[Aim of the exercise]
Each entry below should be written out exactly as it is, with no pictures.

··· Excerpted records ···

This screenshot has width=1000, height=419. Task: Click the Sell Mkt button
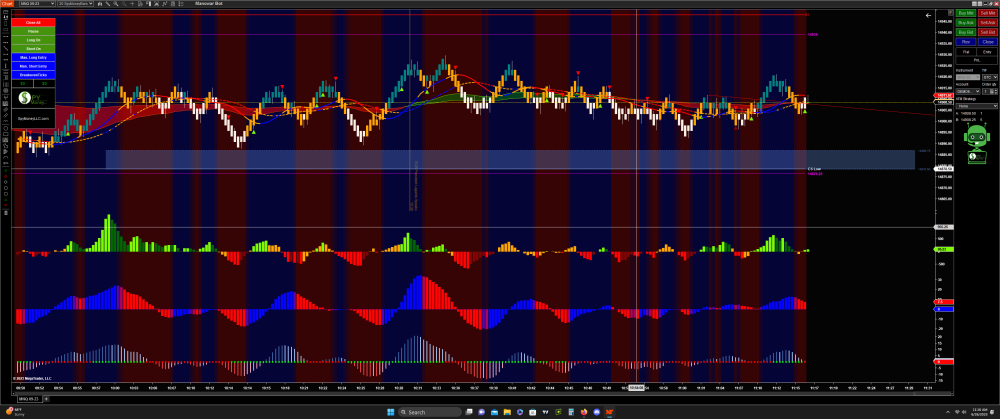click(988, 13)
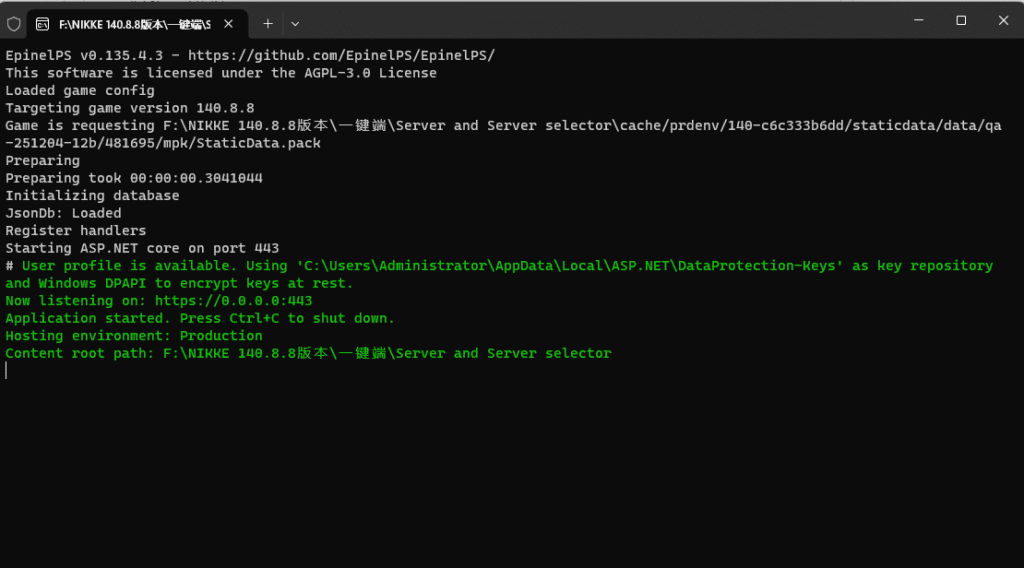Click the shield icon in the title bar
Image resolution: width=1024 pixels, height=568 pixels.
[x=14, y=23]
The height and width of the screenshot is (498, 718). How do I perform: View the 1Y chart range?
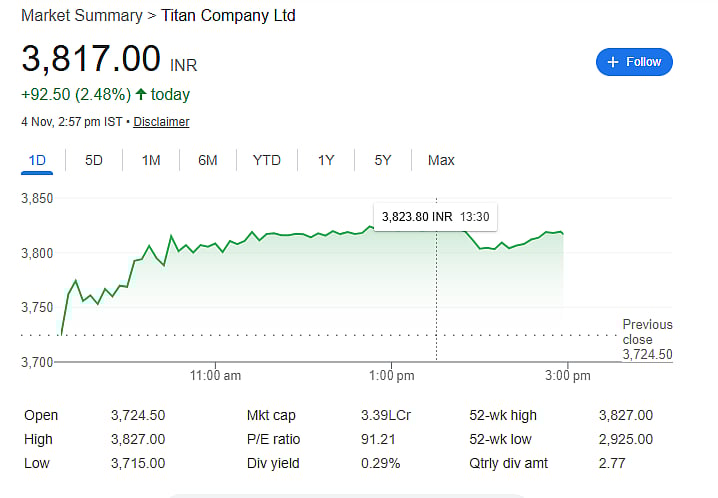pyautogui.click(x=326, y=160)
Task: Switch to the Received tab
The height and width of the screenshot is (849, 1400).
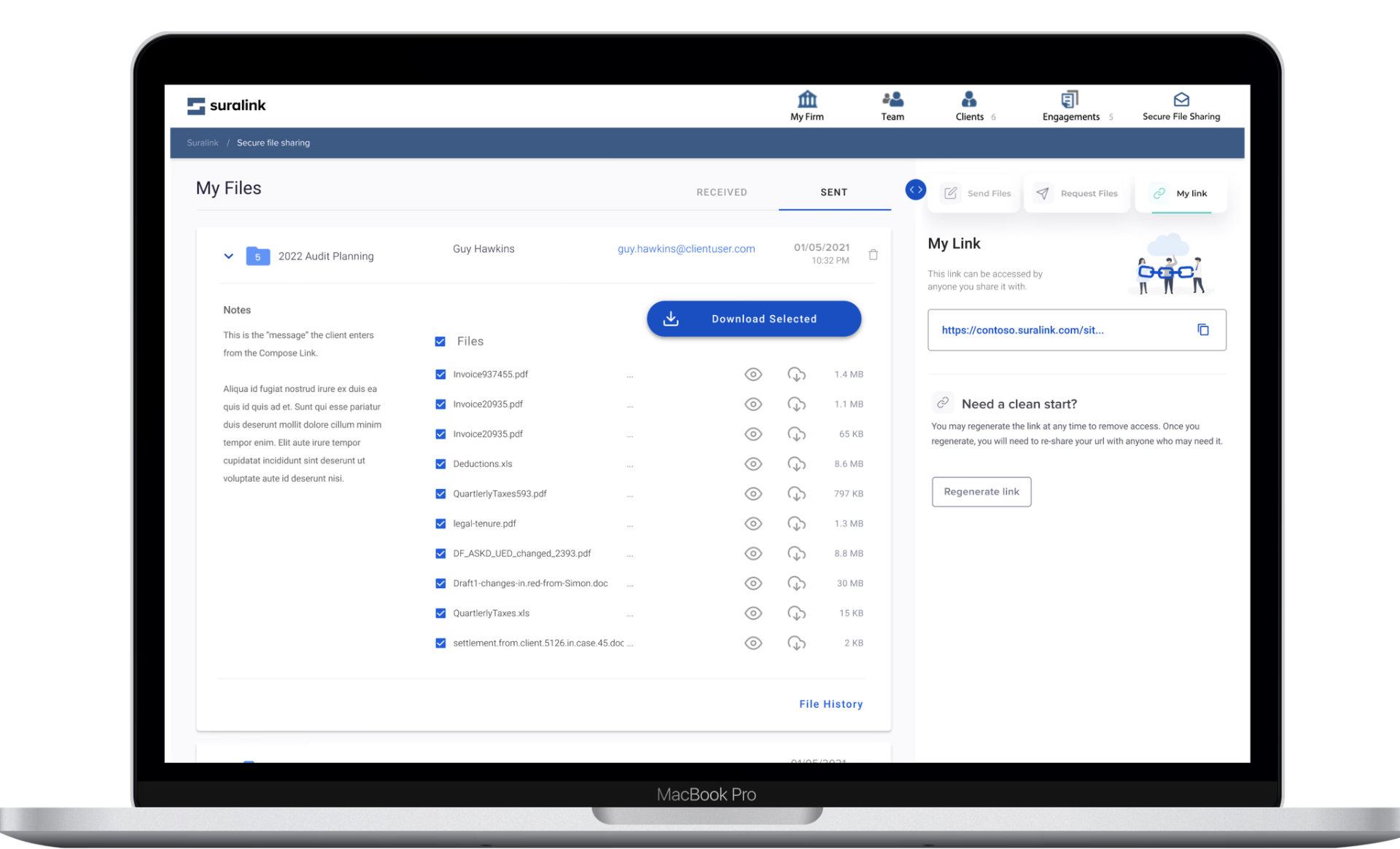Action: coord(721,192)
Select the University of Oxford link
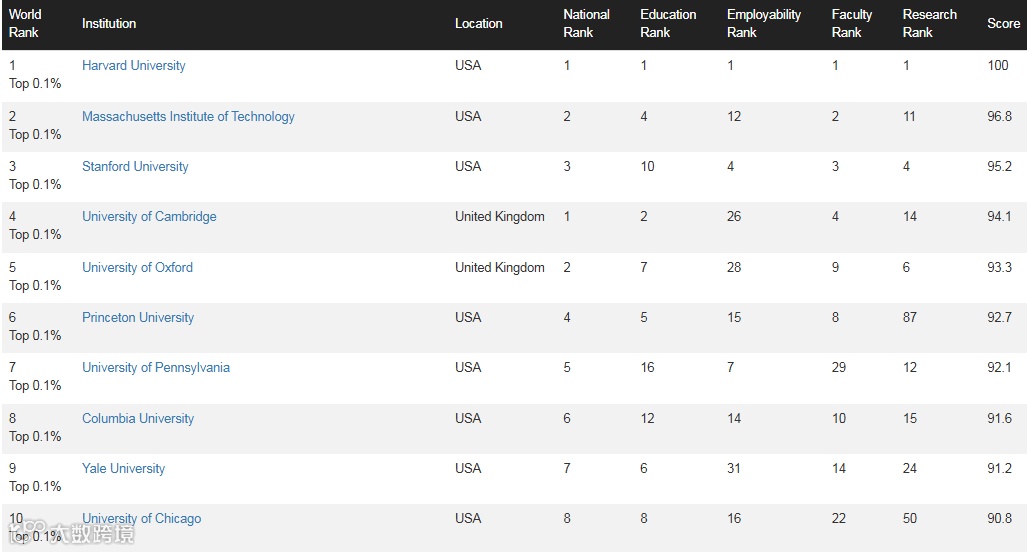Image resolution: width=1027 pixels, height=552 pixels. [137, 268]
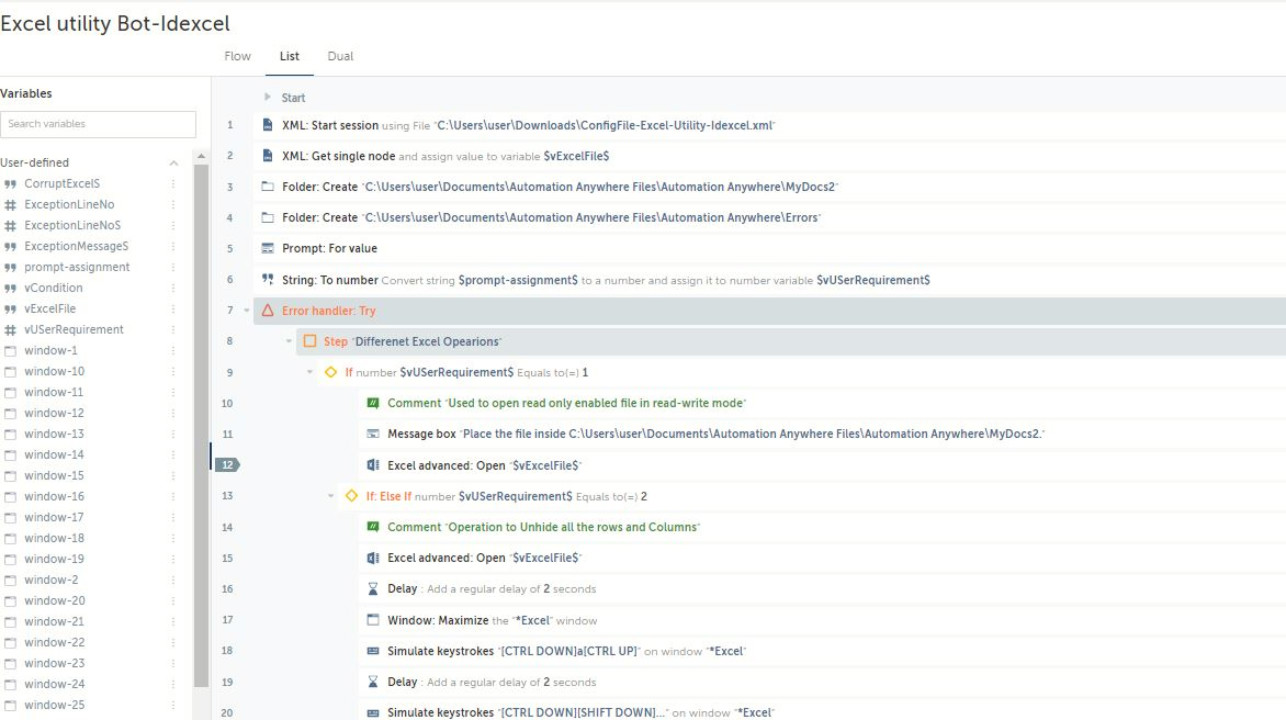
Task: Click the Message box icon on line 11
Action: 373,434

···

[Exercise response]
This screenshot has width=1000, height=419. Task: Click the Sell Mkt button
click(988, 13)
Click the shield icon in the title bar
Image resolution: width=1024 pixels, height=568 pixels.
[x=14, y=23]
The height and width of the screenshot is (498, 718). How do I perform: View the 1Y chart range?
pyautogui.click(x=326, y=160)
Task: Switch to the Received tab
The height and width of the screenshot is (849, 1400).
Action: coord(721,192)
Select the University of Oxford link
Image resolution: width=1027 pixels, height=552 pixels. [137, 268]
Task: Click the Message box icon on line 11
Action: 373,434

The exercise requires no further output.